La vicinanza concreta con la morte e il morire ha permesso agli uomini non tanto di eliminare la paura e l’inquietudine nei suoi confronti, ma di allenarsi a sviluppare dei pensieri anticipatori, utili a preparare il tempo della propria morte. La grande concretezza della sua presenza ha inoltre generato domande di senso e influenzato in modo significativo la vita sociale: la percezione della propria vulnerabilità e la paura della solitudine sono state infatti una leva cruciale nello spingere gli uomini ad aggregarsi tra loro e a prendersi cura gli uni degli altri. Oggi però abbiamo smesso di concepire la morte come un dato ontologico che fonda la condizione umana e l’abbiamo trasformata in un accidente: quasi il frutto di una disattenzione o di un’incuria che forse si potrebbe evitare.

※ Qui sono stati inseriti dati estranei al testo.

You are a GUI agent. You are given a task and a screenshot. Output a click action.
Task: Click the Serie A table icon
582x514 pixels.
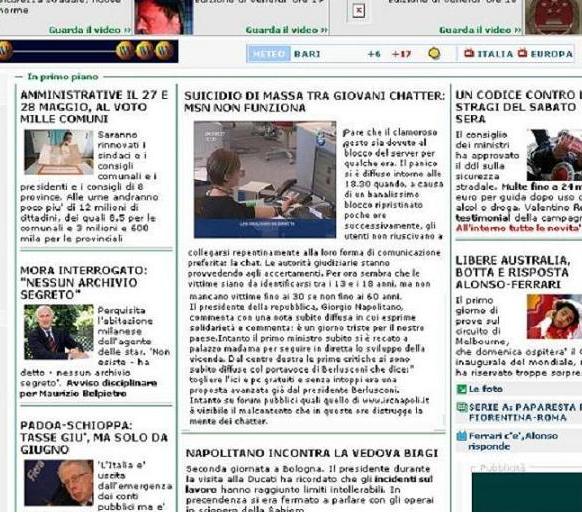462,407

Nel vissuto di molti la morte è diventata un evento quasi astratto, e non si avverte più con chiarezza il sentimento della paura: al suo posto è subentrato un disagio diffuso, un’ansia sotterranea e pervasiva, che configura piuttosto un vissuto di tipo fobico. La caratteristica dell’oggetto fobico è quella di non essere pensabile: si tratta infatti di qualcosa che è in grado di suscitare un’ansia insostenibile e obbliga la mente ad allontanarlo e a fare tutto il possibile per evitarlo. Nello stesso tempo, il contenuto fobico induce movimenti di difesa spesso inconsapevoli, ma che condizionano fortemente la vita delle persone.

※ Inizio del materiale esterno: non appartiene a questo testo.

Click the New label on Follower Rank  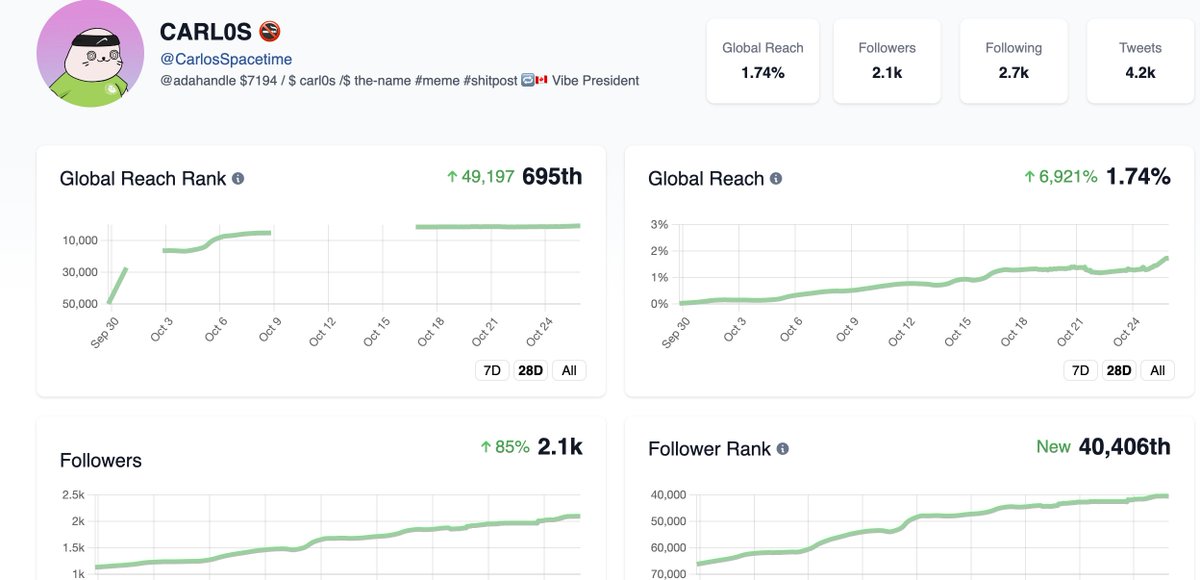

Tra i meccanismi di difesa, mi sembra a questo proposito particolarmente interessante quello che la psicanalisi definisce l’atteggiamento “contro-fobico”, che consiste nell’occuparsi quasi con piacere proprio di ciò che è oggetto della potenziale angoscia, con l’illusione inconscia di controllare magicamente ciò che si teme. Forse per questo oggi la morte invade tanto il nostro spazio virtuale: scomparsa dalla concretezza dell’esperienza, la troviamo ora dappertutto, dai film ai videogiochi, con una pervasività inquietante.
La paura della morte ci spingeva a occuparci della vita, nel desiderio di darle un senso: vivere con pienezza, lasciare traccia del nostro agire, costruire un’eredità che ci sopravviva, sono tutti modi per dare concretezza al nostro desiderio di eternità. Ma la difesa contro-fobica del nostro tempo, che nega la morte, finisce per dirigere le nostre scelte tagliando la strada al futuro: dobbiamo solo tenere stretta una vita che ci sfugge. Non possiamo più lasciare alcuna eredità o traccia significativa, che aiuti chi verrà dopo di noi a trovare un senso alla propria esistenza.